Much of the newly cured assets were commercial real estate loans. In the quarter, $421 million of these loans were transferred out of Citicorp's cash-basis portfolio, either placed on accruing status or paid down, Mr. Jones said.
Only $250 million of realty loans were added to the cash-basis portfolio.
"That number has been as high as $1.2 billion" in past quarters, Mr. Jones said.
Another $65 million of cash-basis realty loans were written off, Mr. Jones said, while $100 million worth were transferred to Citicorp's portfolio of other real estate owned.
Credit-quality improvements were also evident in Citicorp's $33 billion credit card portfolio. Mr. Jones said the card-loss ratio dipped to 5% in the quarter, from 5.48% in the second quarter and a peak of 6.47% in the first quarter of last year.

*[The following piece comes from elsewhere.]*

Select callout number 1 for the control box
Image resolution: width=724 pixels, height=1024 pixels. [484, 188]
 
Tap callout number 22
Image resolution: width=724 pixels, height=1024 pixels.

In response to increasing competition in the card market, Citicorp has switched from a broad-based, mass-marketing strategy that focused on volume to one more closely targeting better credit risks, Mr. Jones said.
The company's most competitively priced cards, he explained, are offered only to the most creditworthy.
Mr. Mandle said the shift in focus is likely to bring down Citi's card-loss ratio to prerecession levels of 4% to 4.25%.
Citicorp's ratio of nonperforming assets to total assets will not be available until it reports more information on its earnings in a regulatory filing next month.
At the end of the second quarter, that ratio stood at 5.97%.
In an interview this week, Citicorp vice chairman William R. Rhodes expressed confidence that the banking company will continue to report improvements in credit quality.
In the third quarter, a net $976 million drop in commercial nonperforming assets and other real estate owned helped Citicorp report a $528 million profit.
"We've put in place a credit process to make sure that the mistakes and errors that got us here in the 1980s will not be repeated," said Mr. Rhodes.
Citicorp's top management is now integrally involved in setting and monitoring the credit process, and line officers are more accountable for their credit decisions, he said.